World Socialist Web Site
Herausgegeben vom Internationalen Komitee der Vierten Internationale

Clinton nötigt Indien zu Sanktionen gegen Iran

Von Sarath Kumara
19.‍ ‍Mai 2012



US-Außenministerin Hillary Clinton nutzte in der vergangenen Woche ihren dreitägigen Besuch in Indien, um das Land unter Druck zu setzen und zum Einschwenken auf die Linie der US-Sanktionen gegen den Iran zu bewegen. Sie traf sich mit dem indischen Premierminister Manmohan Singh, der Parteichefin der regierenden Kongresspartei Sonia Gandhi und mit Außenminister SM Krishna. Außerdem besuchte sie Westbengalen und traf dessen Regierungschefin Mamata Banerjee.
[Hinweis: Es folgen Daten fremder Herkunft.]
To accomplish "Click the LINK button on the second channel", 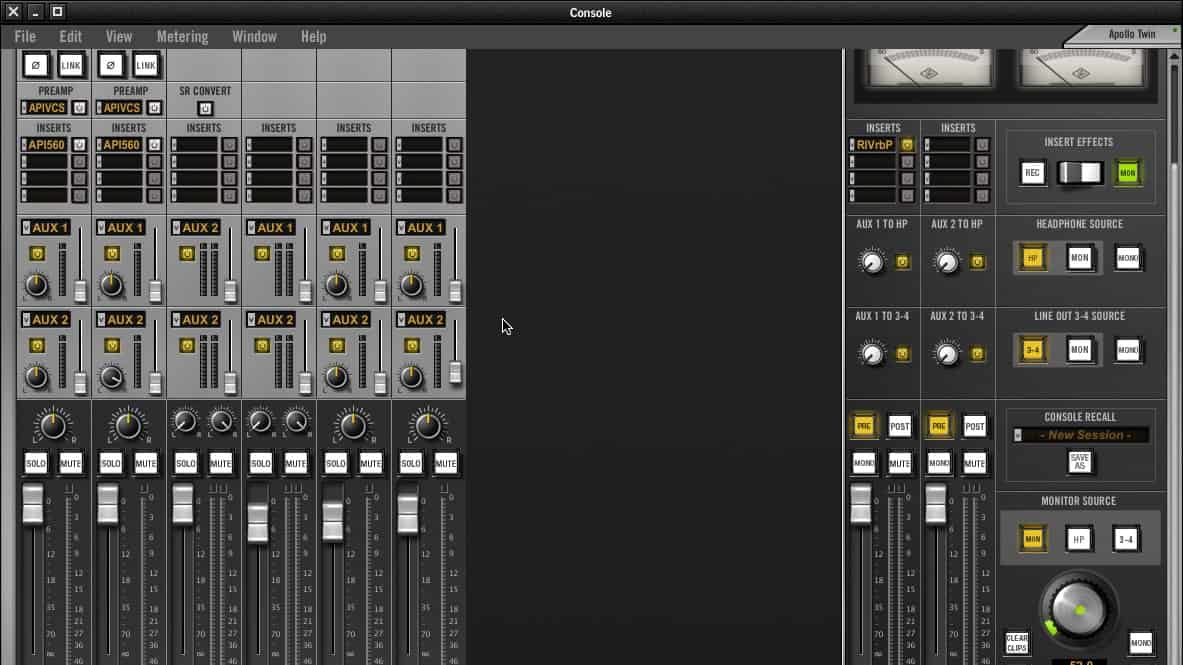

Clinton räumte ein, dass Indien heute viel weniger iranisches Öl als früher einführe. "Es ist uns bewusst, dass die Raffinerien ihre Bestellungen zurückgefahren haben, und dass die tatsächlichen Käufe zurückgegangen sind. Durch dieses Handeln ermutigt uns Indien", sagte sie. Gleichzeitig verlangte sie weitere Einschnitte und sagte: "Wenn die internationale Gemeinschaft den Druck mindert oder in ihrer Entschlossenheit schwankt, hat der Iran weniger Anreiz, ernsthaft über die Aufgabe seiner nuklearen Ambitionen zu verhandeln."

Wie schon in andern Ländern, drohen die USA auch in Indien Unternehmen und Banken harte Strafen an, wenn sie Geschäfte mit iranischen Banken tätigen. In Verbindung mit einem europäischen Embargo zielt die amerikanische Gesetzgebung darauf ab, die iranischen Ölexporte auszutrocknen und die iranische Wirtschaft zu paralysieren.

Neben harten wirtschaftlichen Sanktionen drohen die USA und ihr Verbündeter Israel auch mit Militärschlägen. Der Grund für Washingtons aggressives Vorgehen liegt nicht im iranischen Atomprogramm, sondern es geht vielmehr darum, in Teheran ein Regime zu etablieren, das den wirtschaftlichen und strategischen Ambitionen der USA im Nahen Osten und in Zentralasien mehr entgegenkommt.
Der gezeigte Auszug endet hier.